The Motif of the Moon in the Works of Shakespeare In the paper, The Hounds of distinguish A Midsummer Nights stargaze, it is suggested that Shakespeare borrowed heavily from Chaucers Knights Tale to the extent that Shakespeare dramatized the image emaciated in Chaucer of Diana, the moon about goddess, with the hounds of love about her feet--Lysander and Demetrius behaving like the hounds of love in A Midsummer Nights Dream. While Shakespeare creates unity of atmosphere in Midsummer Nights Dream in the main by flooding the play with moonlight (Schanzer 29), he also--by frequency of allusions to correspondent cyclical motifs (Moon, Diana, Wheel of Fortune)--creates an overall atmosphere, or structure, to many of his other plays. Northrup Fryes thesis--that the comedies guide a cyclical pattern of the characters who depart from the city to the forest thence return to the city recovered from the madness that occurred in the forest (see programme handout)--can be applied to many of the other plays.

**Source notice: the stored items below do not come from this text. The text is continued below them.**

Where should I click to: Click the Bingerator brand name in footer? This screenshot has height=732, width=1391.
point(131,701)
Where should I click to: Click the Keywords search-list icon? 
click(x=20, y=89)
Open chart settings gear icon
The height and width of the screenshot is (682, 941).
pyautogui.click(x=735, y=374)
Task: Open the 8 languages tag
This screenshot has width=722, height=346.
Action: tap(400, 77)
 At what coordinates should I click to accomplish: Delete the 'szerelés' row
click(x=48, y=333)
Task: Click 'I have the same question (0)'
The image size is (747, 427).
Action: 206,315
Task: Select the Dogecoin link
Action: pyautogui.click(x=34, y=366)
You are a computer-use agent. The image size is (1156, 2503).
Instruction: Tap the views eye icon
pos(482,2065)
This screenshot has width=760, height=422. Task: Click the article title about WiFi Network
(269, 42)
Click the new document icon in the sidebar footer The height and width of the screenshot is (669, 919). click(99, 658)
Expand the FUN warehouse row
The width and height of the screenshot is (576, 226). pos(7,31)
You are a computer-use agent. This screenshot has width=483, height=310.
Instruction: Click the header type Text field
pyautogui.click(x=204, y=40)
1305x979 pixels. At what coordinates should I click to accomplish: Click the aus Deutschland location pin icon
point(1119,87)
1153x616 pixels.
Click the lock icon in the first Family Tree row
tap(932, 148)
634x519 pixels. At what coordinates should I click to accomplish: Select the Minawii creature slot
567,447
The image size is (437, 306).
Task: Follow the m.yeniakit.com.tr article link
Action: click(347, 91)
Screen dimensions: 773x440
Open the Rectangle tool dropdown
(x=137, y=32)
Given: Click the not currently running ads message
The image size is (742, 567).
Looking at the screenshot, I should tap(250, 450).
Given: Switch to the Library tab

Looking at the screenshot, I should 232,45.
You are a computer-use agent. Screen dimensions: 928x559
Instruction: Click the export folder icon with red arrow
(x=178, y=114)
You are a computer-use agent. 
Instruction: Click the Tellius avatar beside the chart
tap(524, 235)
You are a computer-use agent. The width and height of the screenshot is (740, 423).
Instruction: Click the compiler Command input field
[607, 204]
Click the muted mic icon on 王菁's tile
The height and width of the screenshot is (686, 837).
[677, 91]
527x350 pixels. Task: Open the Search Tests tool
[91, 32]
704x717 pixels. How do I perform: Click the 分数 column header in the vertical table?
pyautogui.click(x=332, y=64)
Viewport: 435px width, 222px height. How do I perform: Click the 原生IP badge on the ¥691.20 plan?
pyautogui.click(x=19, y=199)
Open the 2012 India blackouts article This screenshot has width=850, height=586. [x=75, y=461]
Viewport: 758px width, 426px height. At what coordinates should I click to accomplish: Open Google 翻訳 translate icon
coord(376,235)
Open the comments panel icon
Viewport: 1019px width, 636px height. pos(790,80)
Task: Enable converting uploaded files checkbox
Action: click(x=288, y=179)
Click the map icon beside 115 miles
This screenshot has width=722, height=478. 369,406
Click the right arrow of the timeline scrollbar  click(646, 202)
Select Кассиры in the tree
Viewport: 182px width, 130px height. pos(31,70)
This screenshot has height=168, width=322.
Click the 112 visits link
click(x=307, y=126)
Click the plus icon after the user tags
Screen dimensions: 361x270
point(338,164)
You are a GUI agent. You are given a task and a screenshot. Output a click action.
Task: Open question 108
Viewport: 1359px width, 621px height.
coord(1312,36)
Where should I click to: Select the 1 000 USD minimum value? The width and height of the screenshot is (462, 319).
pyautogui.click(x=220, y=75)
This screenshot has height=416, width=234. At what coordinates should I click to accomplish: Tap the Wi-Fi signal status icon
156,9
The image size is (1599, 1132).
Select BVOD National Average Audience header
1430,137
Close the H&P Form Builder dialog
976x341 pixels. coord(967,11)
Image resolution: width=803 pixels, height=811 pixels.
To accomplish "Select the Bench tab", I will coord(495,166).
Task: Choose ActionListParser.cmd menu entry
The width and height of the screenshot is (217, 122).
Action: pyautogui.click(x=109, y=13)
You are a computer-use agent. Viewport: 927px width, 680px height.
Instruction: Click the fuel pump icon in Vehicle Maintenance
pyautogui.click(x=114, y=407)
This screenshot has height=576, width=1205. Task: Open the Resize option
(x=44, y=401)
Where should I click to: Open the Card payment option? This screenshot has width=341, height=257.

But one mustiness look beyond the locality of the characters (as Frye does) to note the frequent allusions to Diana, the Roman personification of the moon, and the similar allusion to the Wheel of Fortune. What does the Wheel of Fortune have to do with Diana? Shakespeare considered twain of them to be much the same. Both have a cyclical temperament the moon waxes and wanes just like Fortune waxes and wanes. The motif of both figures in Shakespeares plays reveals his belief that the moon is a symbolism of the fickleness and changeability of parcel and luck, at once an omen and a blessing, and the result of the changeability of the moon/Wheel is the characters madness, leading to the audiences laughter (as in A Midsummer Nights Dream and Much Ado About Nothing) or catharsis (as in mightiness Lear, Macbeth, or Hamlet). Diana figures mostly in the comedies, the most blatant example in A Midsummer Nights Dream. Shakespeare begins with Theseus vocalizing his des ire that the moon should change, a symbol for his impatience for the wedding Four happy days bring inAnother moon but O, methinks, how slowThis grey-headed moon wanes (1.1.2-4) The old moon is own aging self that shall be renewed by his marriage just as the moon passes through its cycle to in conclusion become a new full moon. It is under the auspices of the ever-changing moon that overlooks the forest that the madness of all of the characters ensue.